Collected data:
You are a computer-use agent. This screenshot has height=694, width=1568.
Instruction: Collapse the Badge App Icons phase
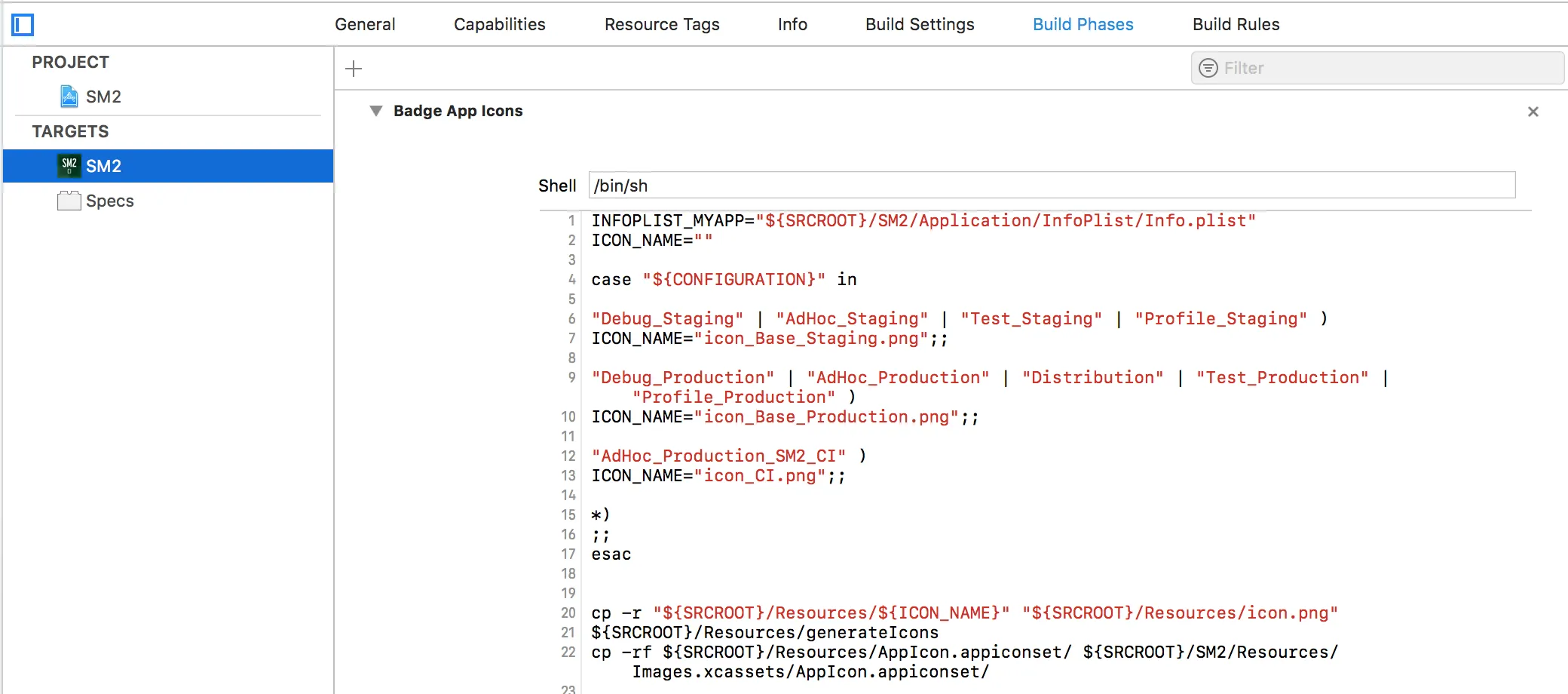click(x=376, y=111)
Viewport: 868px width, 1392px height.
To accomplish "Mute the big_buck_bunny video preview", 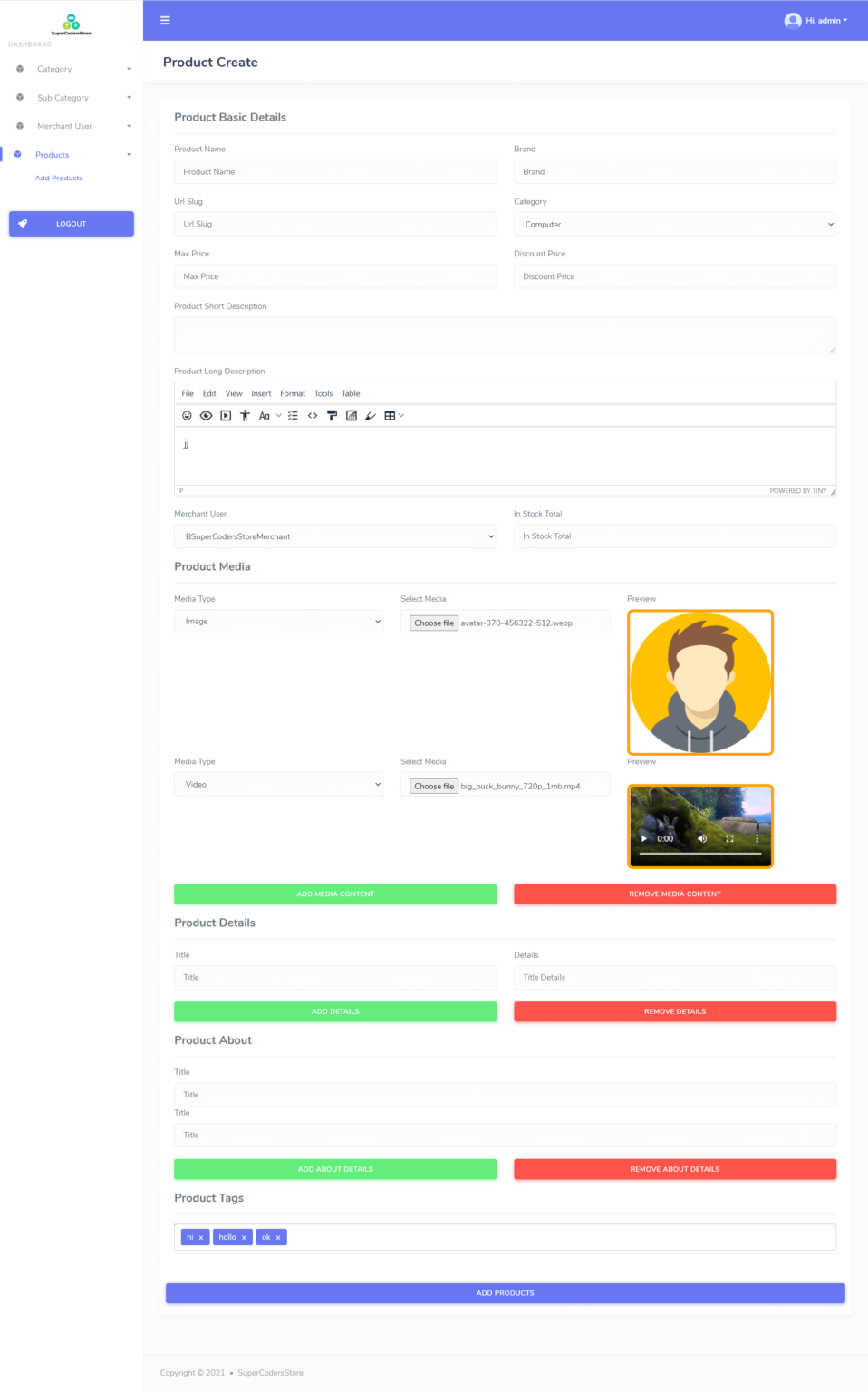I will (701, 838).
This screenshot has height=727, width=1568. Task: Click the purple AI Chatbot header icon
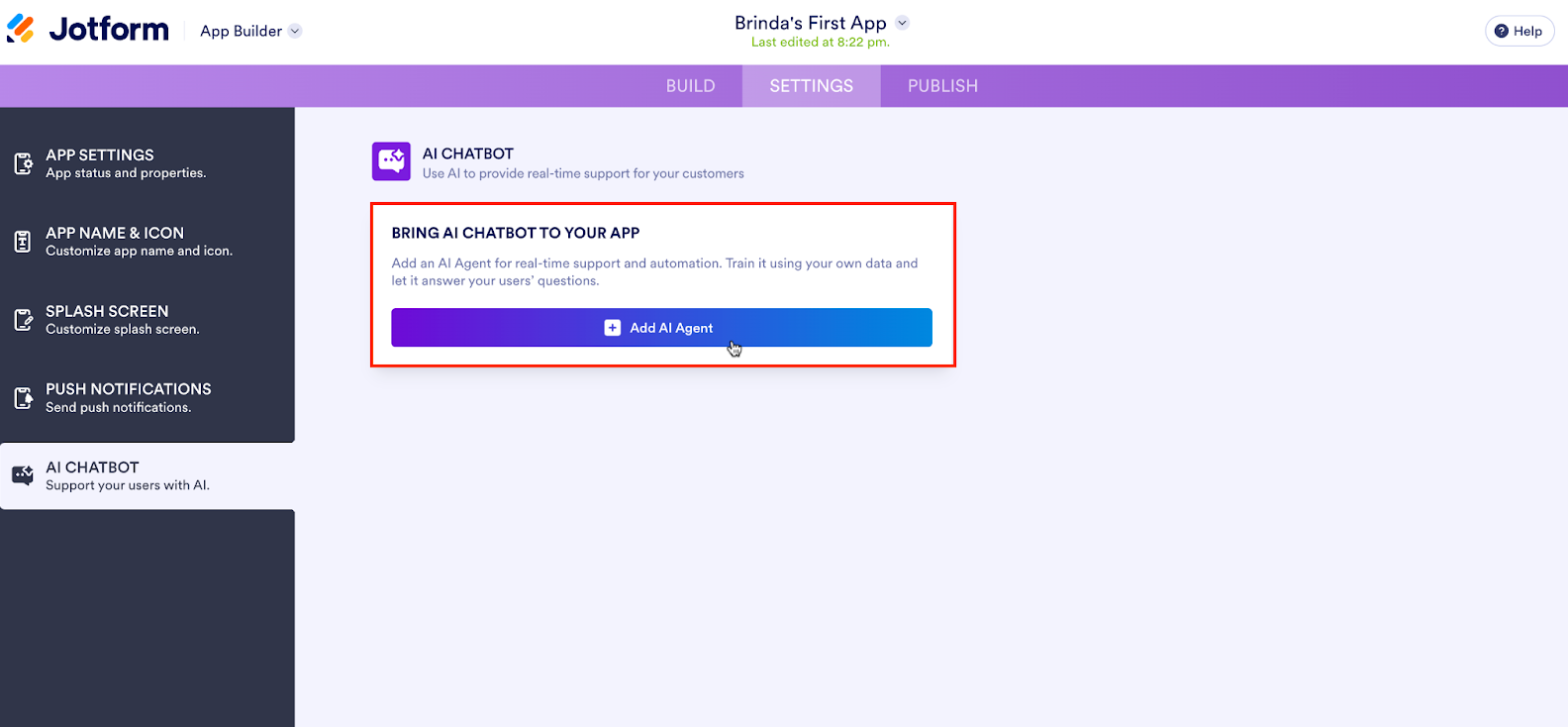pos(391,161)
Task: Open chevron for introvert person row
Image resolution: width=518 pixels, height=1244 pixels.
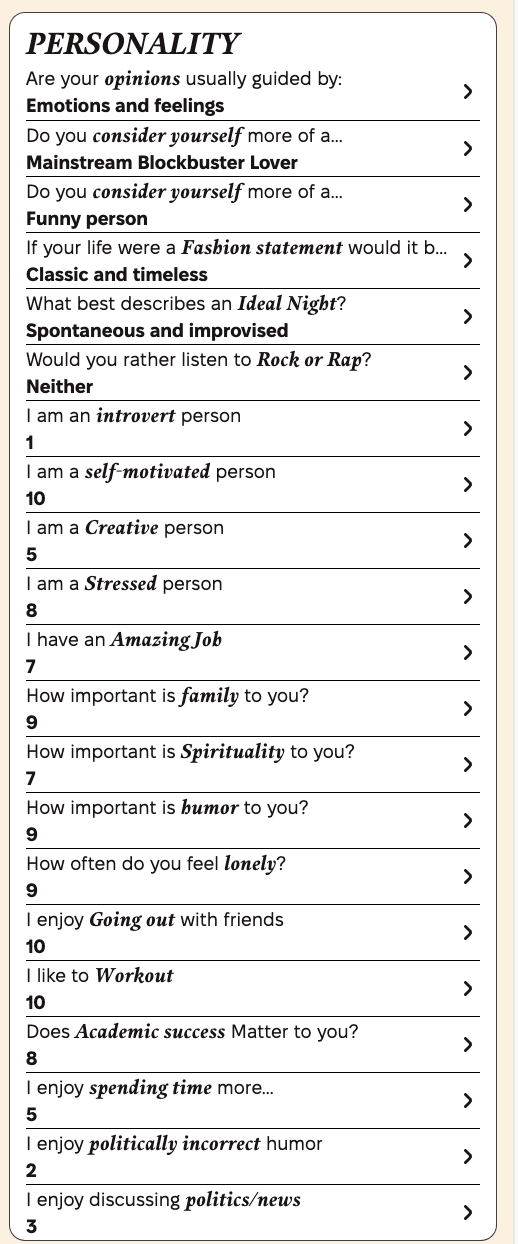Action: click(x=468, y=428)
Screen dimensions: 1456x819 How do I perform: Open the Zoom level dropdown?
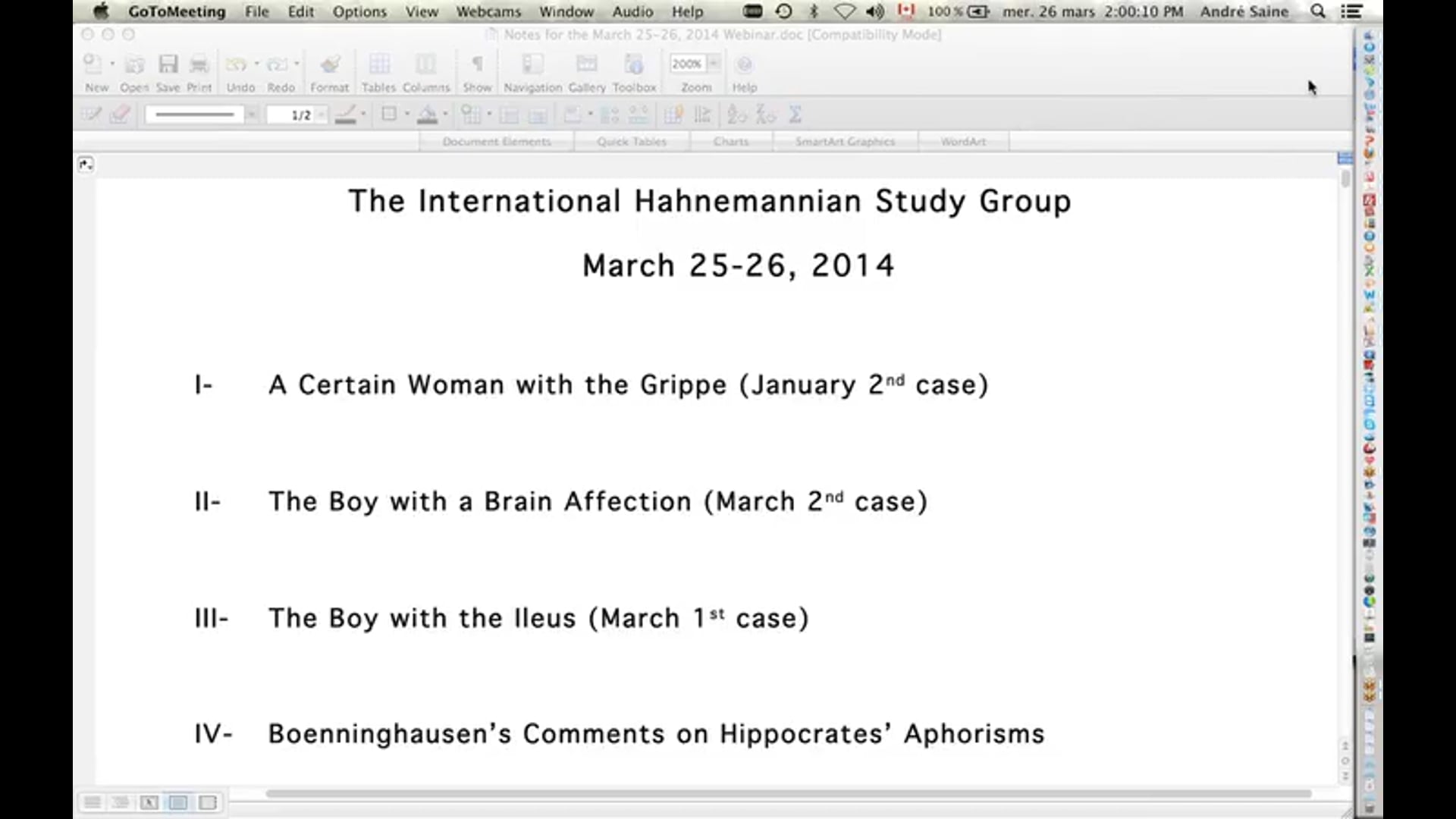(711, 64)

**Task goal**
Copy the items from the line containing "Screen dimensions: 1456x819" through the last item, changing "dropdown" to "menu" and keeping everything else the same. Omit the pictures from your copy.

**Answer to this task**
Screen dimensions: 1456x819 How do I perform: Open the Zoom level menu?
(711, 64)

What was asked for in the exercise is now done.